You’ve always been a safe a driver. You’re heading down the highway at dusk and out the corner of your eye, you get a glimpse something moving and then, BOOM! After you calm down you realize you hit a deer and it really did a number to the front of your car. According to the Insurance Information Institute, car and deer collisions cost $4 billion a year. Iowa is ranked third in the nation for the likelihood of a deer collision.
Which insurance coverage pays for deer collisions?
Your auto insurance’s comprehensive coverage will pay for your car’s property damage caused by a collision with a deer or animal. Comprehensive coverage is sometimes called, “Other than Collision.” This is the same coverage that pays for damage to your car by many natural causes such as wind, fire, hail, flood or falling objects like a tree branch downed in a storm. Deer strikes are not considered a collision by insurance because the animal usually runs into your vehicle.
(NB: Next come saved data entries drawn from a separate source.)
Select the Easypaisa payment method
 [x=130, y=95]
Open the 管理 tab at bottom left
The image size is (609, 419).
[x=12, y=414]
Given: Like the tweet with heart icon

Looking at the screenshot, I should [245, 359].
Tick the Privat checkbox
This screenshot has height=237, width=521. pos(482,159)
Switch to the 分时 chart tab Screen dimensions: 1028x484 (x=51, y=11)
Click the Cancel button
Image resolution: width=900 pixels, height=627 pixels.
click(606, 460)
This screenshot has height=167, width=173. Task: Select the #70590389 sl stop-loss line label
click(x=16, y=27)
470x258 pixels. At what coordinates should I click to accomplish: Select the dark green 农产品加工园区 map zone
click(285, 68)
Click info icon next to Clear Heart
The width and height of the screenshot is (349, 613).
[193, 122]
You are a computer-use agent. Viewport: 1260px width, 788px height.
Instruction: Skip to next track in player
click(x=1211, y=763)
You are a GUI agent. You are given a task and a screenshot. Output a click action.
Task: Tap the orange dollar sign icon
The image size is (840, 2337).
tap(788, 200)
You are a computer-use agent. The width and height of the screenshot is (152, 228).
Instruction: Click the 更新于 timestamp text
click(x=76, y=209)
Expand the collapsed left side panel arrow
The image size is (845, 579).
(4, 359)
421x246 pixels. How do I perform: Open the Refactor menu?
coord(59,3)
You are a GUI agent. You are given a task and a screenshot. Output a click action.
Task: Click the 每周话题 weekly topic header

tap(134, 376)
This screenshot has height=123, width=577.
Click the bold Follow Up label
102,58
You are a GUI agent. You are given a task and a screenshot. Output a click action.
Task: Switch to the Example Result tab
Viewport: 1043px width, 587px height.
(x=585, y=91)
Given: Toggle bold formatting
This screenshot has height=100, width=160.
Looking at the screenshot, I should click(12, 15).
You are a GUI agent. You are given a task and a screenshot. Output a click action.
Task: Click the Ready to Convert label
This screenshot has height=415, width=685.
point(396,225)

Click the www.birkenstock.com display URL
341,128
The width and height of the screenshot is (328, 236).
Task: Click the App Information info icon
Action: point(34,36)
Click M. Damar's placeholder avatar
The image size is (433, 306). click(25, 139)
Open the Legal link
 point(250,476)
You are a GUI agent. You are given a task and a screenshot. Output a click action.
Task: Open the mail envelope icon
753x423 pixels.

Comprehensive insurance claims are considered not at-fault. Therefore insurance companies don’t surcharge for collisions with a deer. Your deductible would apply, although some insureds maintain a slightly lower deductible on their comprehensive coverage than on their collision coverage. The reasoning behind this practice is some are willing to bear more of the risk for an accident they caused if they feel they are a relatively safe driver. The higher your deducible, the lower your premium cost.
Brake – don’t swerve
I had a customer who reported a deer related claim. Several deer had run onto the roadway at once and her instinct was to avoid them. She quickly jerked the steering wheel, putting the car into the ditch and damaging the car. The claims adjuster asked if she hit any of the deer. She said she wasn’t sure since it happened so fast. The adjuster asked if there was any physical evidence of the deer on her car such as blood or fur. There wasn’t any and subsequently the claim was ruled a collision, an at-fault accident. That triggered a premium surcharge and a loss of the safe driving discount, a double blow to the pocketbook!
No one deliberately wants to see an animal get harmed. However much more serious crashes can occur when you quickly serve out of your lane into the path of another car or object. Instead, stay in your lane and brake firmly if you see a deer coming into your path. Be on the lookout for deer especially at dawn and dusk when deer are most active.
Deer Season in Iowa
The regular shotgun deer season is roughly Dec. 5th through 20th this year. As deer are flushed out of their habitat they can end up running across roads and highways. Mating season or “the rut” also occurs in the fall of the year, typically late October to early November in Iowa. Be particularly vigilant and avoid an expensive encounter with a deer this season!